Jean Claude Duvalier (Baby Doc)

The only son of Duvalier, Jean-Claude succeeded his father as president for life in April 1971, becoming at age 19 the youngest president in the world. Partly because of pressure from the United States to moderate the tyrannical and corrupt practices of his father’s regime, Duvalier instituted budgetary and judicial reforms, replaced a few older cabinet members with younger men, released some political prisoners, and eased press censorship, professing a policy of “gradual democratization of institutions.”
Nevertheless, no sharp changes from previous policies occurred. No political opposition was tolerated, and all important political officials and judges were still appointed by the president. Under Duvalier, Haiti continued a semi-isolationist approach to foreign relations, although the government actively solicited foreign aid to stimulate the economy. Duvalier graduated from secondary school in Port-au-Prince and briefly attended law school at the University of Haiti. In 1980 he married Michèle Bennett, who later supplanted Duvalier’s hard-line mother, Simone, in Haitian politics.

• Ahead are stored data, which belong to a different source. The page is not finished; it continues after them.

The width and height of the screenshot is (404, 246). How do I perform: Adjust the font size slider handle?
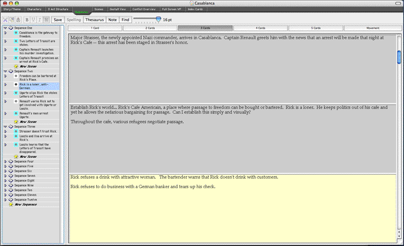tap(158, 19)
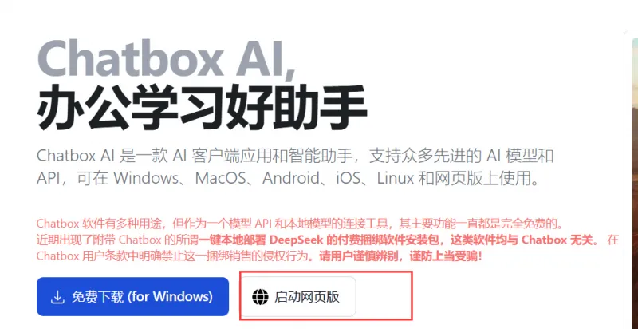Click "Windows" in the gray description paragraph
The width and height of the screenshot is (638, 329).
pyautogui.click(x=146, y=178)
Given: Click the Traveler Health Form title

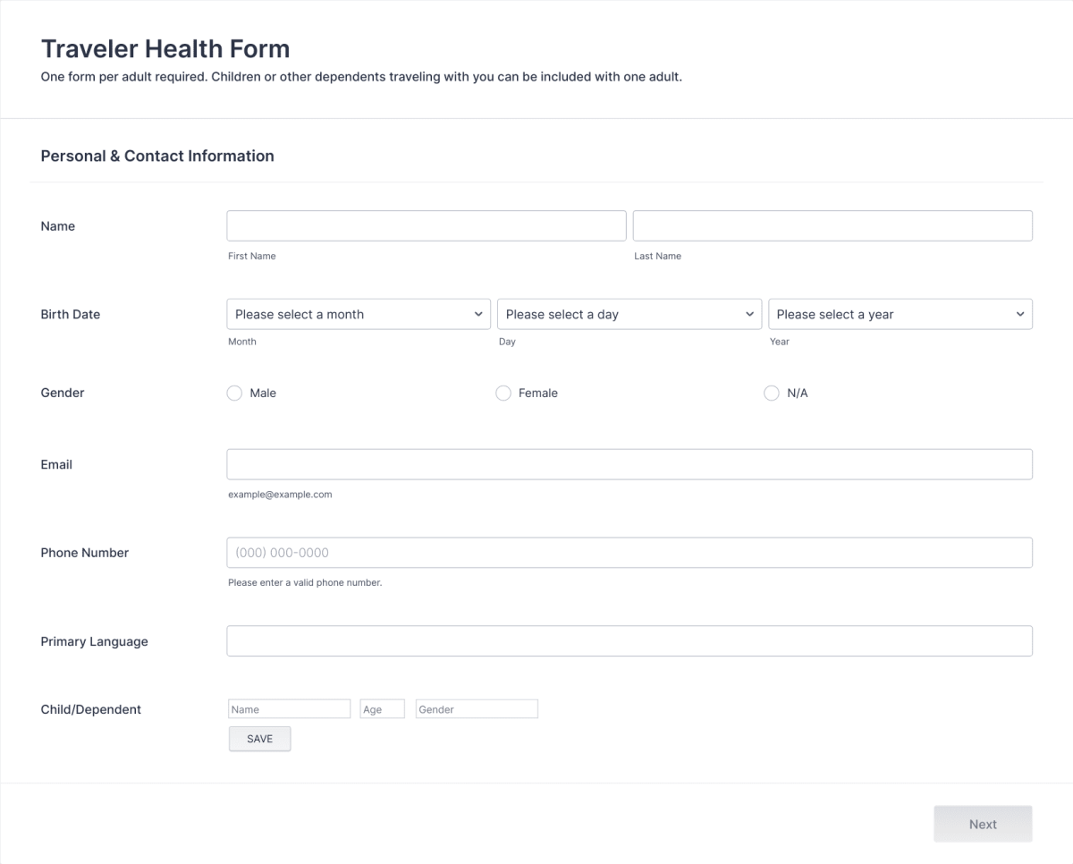Looking at the screenshot, I should click(x=165, y=48).
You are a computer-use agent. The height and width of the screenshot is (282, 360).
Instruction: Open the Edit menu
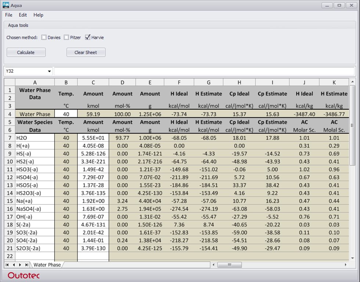click(23, 15)
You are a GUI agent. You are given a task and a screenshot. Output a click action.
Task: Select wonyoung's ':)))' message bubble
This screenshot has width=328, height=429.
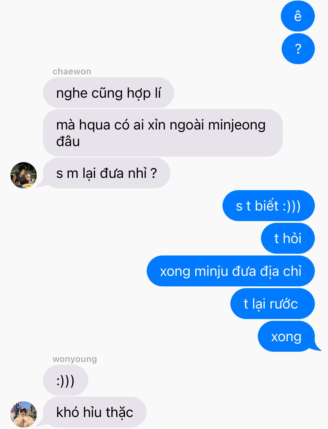click(x=65, y=380)
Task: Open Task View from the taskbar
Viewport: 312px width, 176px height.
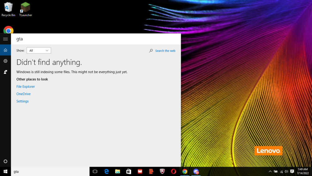Action: (95, 172)
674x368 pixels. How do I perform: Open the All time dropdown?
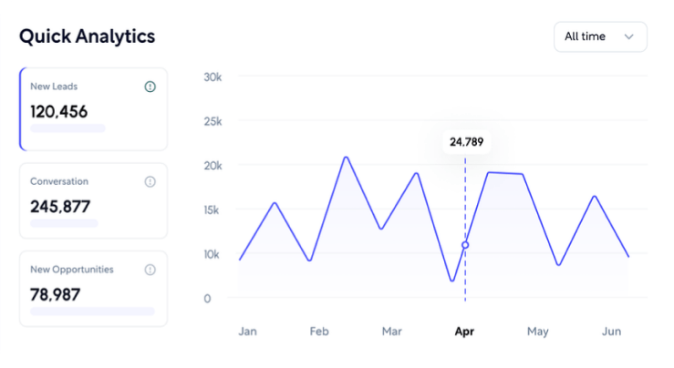[x=599, y=36]
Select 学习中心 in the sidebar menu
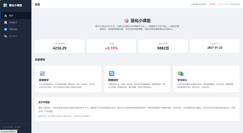 tap(15, 36)
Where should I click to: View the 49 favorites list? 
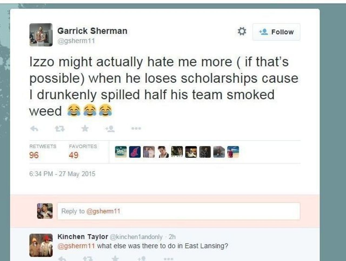74,155

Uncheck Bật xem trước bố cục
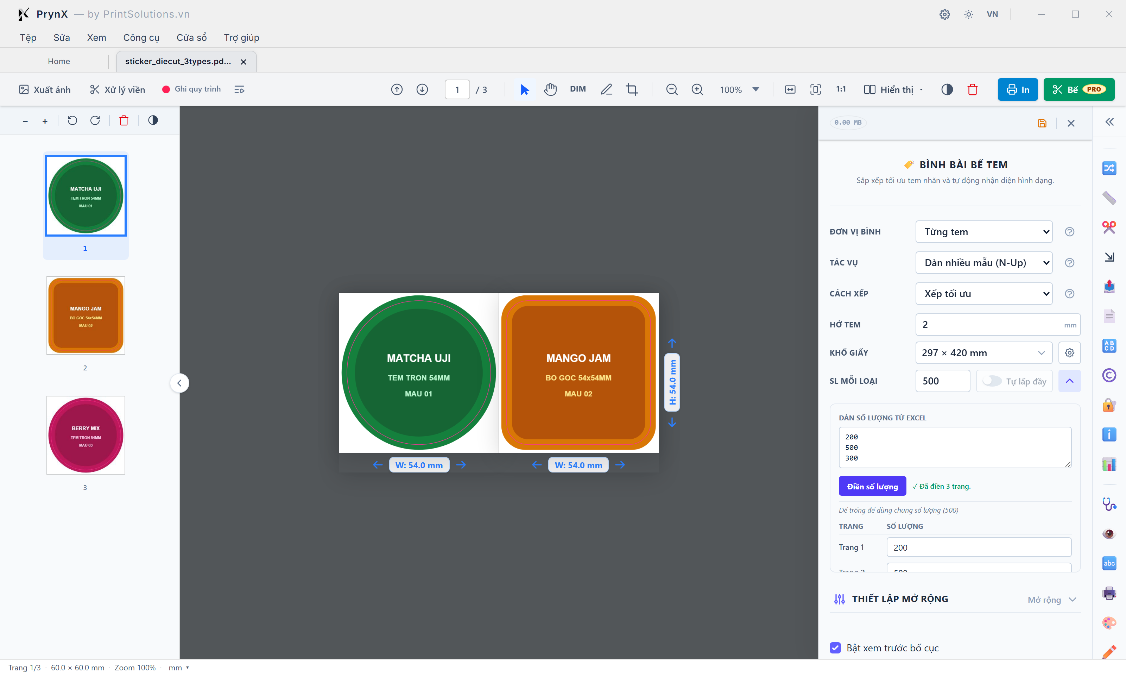[x=835, y=647]
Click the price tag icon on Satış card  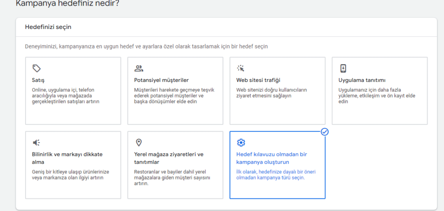(36, 68)
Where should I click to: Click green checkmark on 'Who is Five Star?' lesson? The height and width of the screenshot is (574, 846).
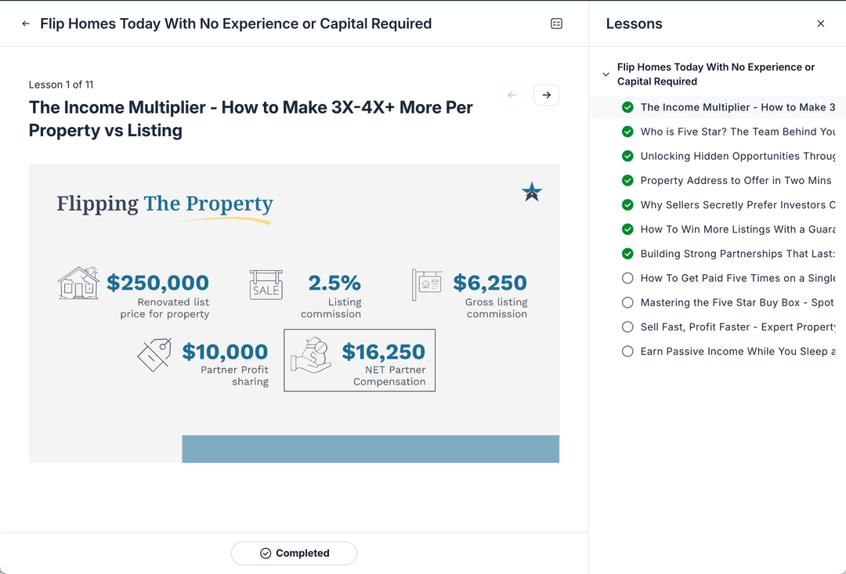point(627,132)
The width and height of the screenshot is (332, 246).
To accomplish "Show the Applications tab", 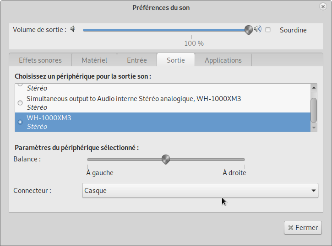I will [x=223, y=60].
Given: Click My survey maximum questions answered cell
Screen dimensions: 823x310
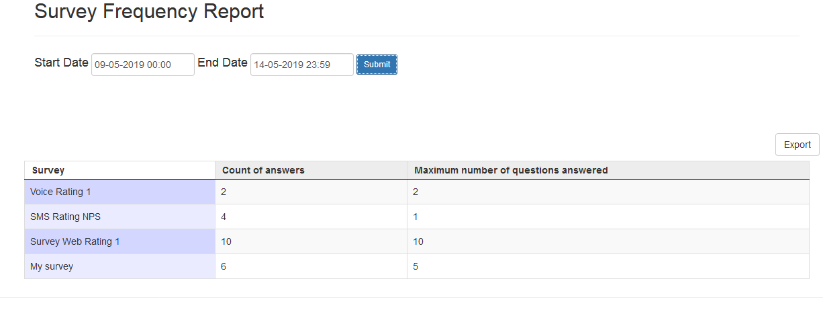Looking at the screenshot, I should 608,266.
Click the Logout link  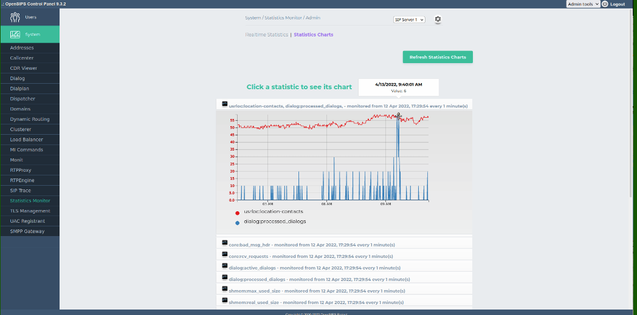(617, 4)
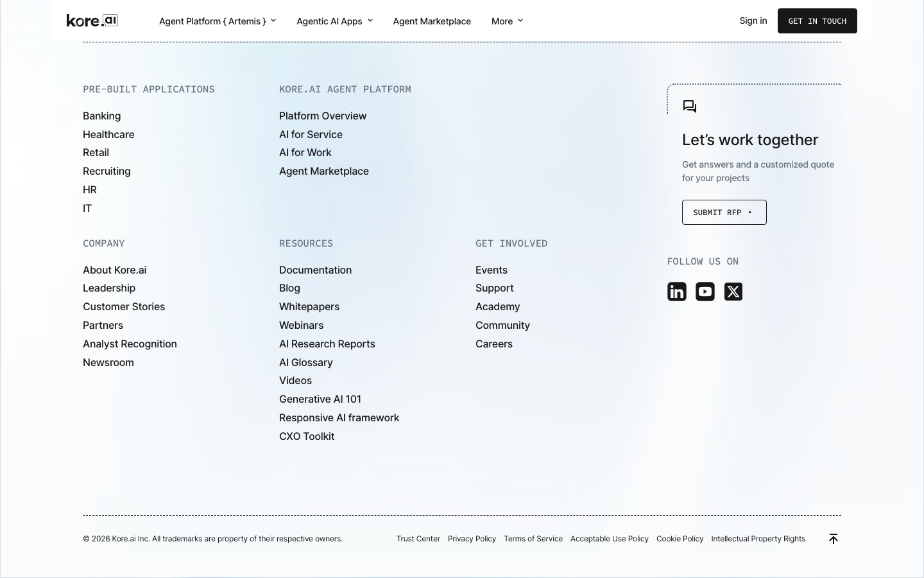
Task: Click the back-to-top arrow icon
Action: [834, 539]
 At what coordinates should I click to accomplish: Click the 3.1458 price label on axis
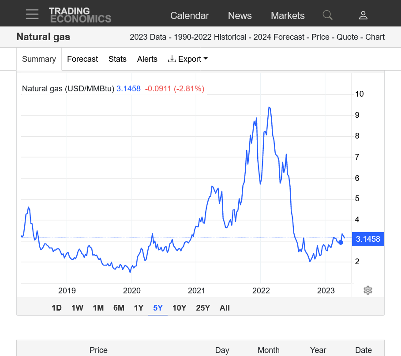click(368, 239)
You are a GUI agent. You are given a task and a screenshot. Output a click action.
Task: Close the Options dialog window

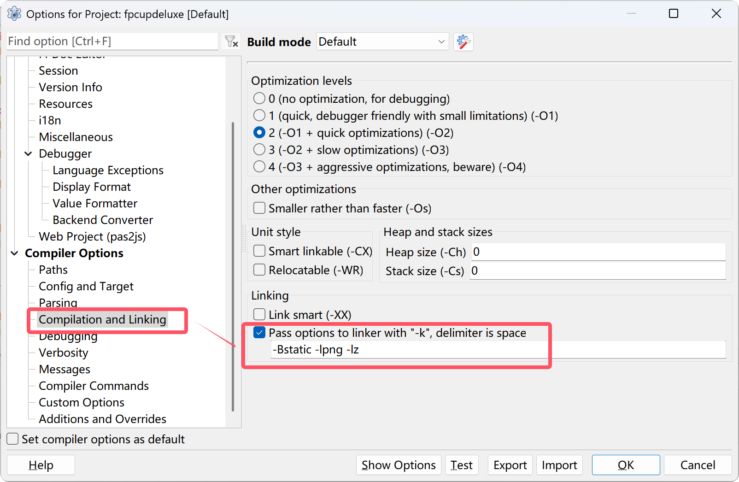716,14
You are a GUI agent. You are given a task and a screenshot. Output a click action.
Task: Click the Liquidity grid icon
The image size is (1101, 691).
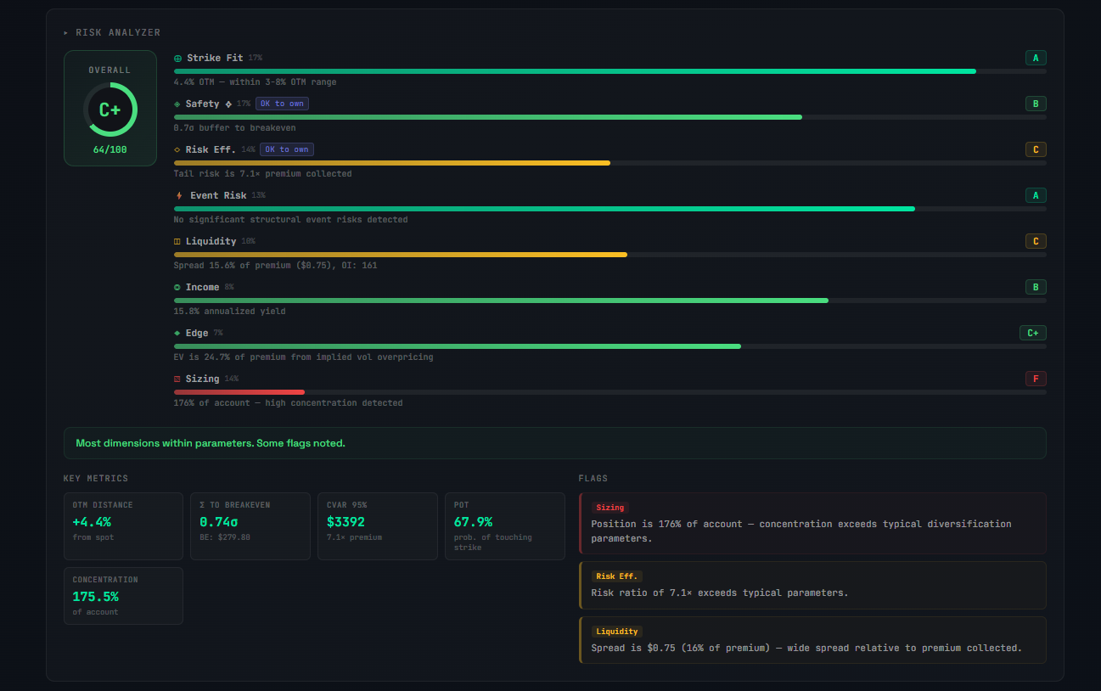(x=177, y=241)
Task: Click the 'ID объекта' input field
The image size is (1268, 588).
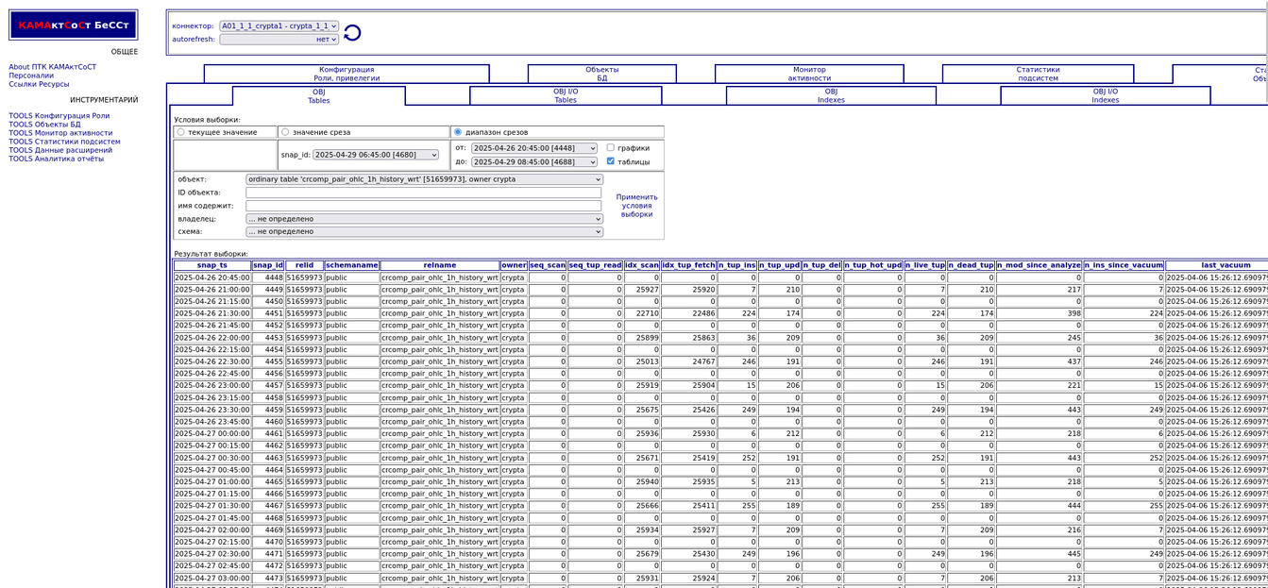Action: 423,193
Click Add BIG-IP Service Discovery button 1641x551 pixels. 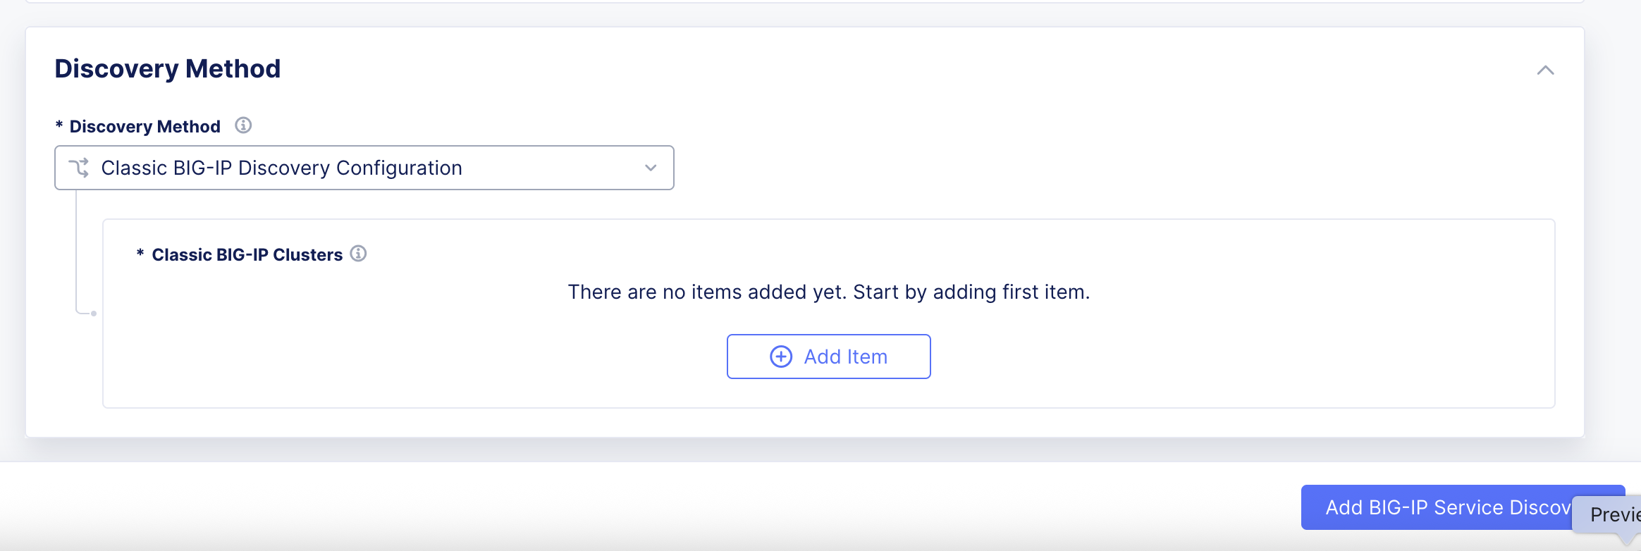click(x=1438, y=507)
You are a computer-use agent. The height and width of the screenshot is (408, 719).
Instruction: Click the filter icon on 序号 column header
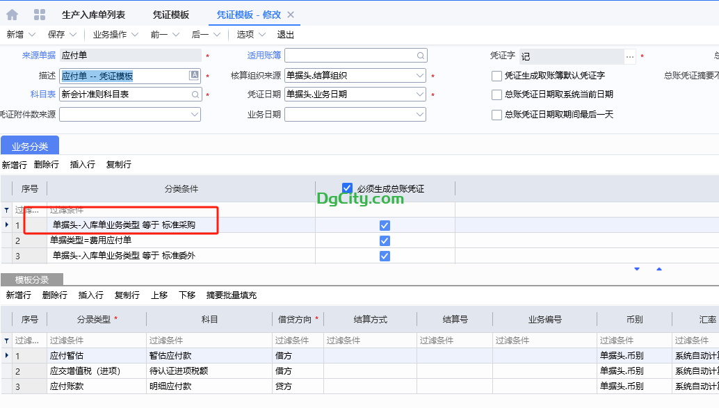coord(6,209)
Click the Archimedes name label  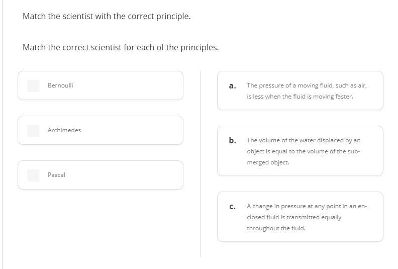[x=64, y=130]
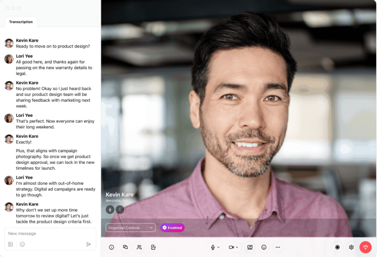
Task: Expand the Organizer Controls dropdown
Action: [130, 228]
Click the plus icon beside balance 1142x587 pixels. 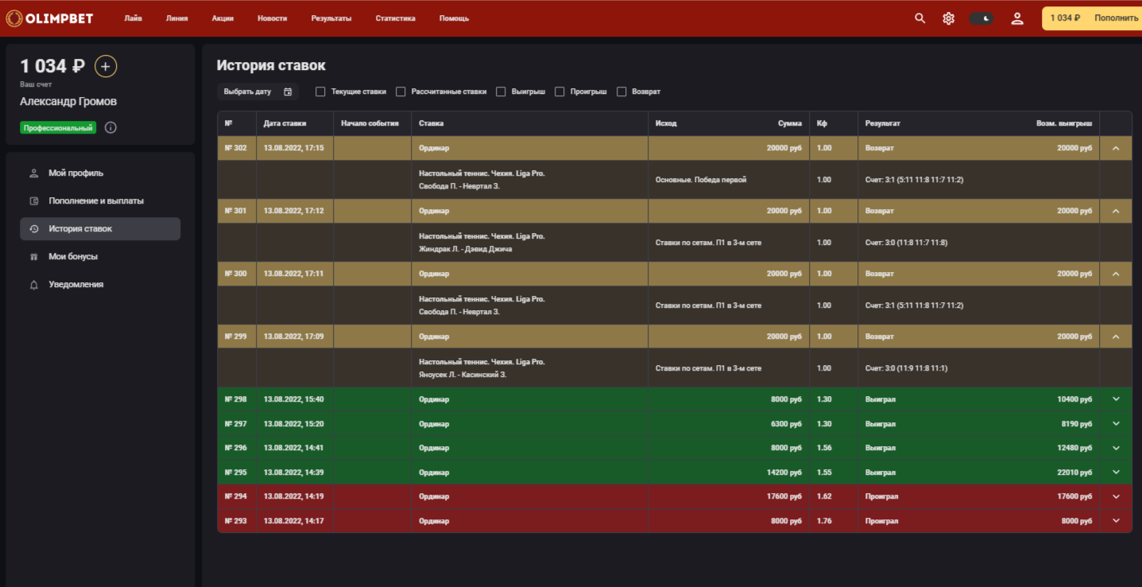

In the face of increasing social unrest, however, Duvalier and his wife left the country in February 1986, and a military council headed the country for several years. From 1986 Duvalier resided in France, despite the urging of Haitian authorities that he be extradited to stand trial for human rights abuses. He returned to Haiti in January 2011, one year after the devastating 2010 earthquake. Two days later Duvalier was taken into custody by authorities for questioning regarding alleged corruption and embezzlement during his rule; he was subsequently released. He remained in Haiti but refused several times to appear for hearings on human rights violations that he was alleged to have committed while president. In late February 2013 Duvalier was taken before a pretrial hearing to face questioning on those charges. Although he denied any responsibility, the court ruled that the case would proceed. Duvalier died, however, before he could be brought to trial.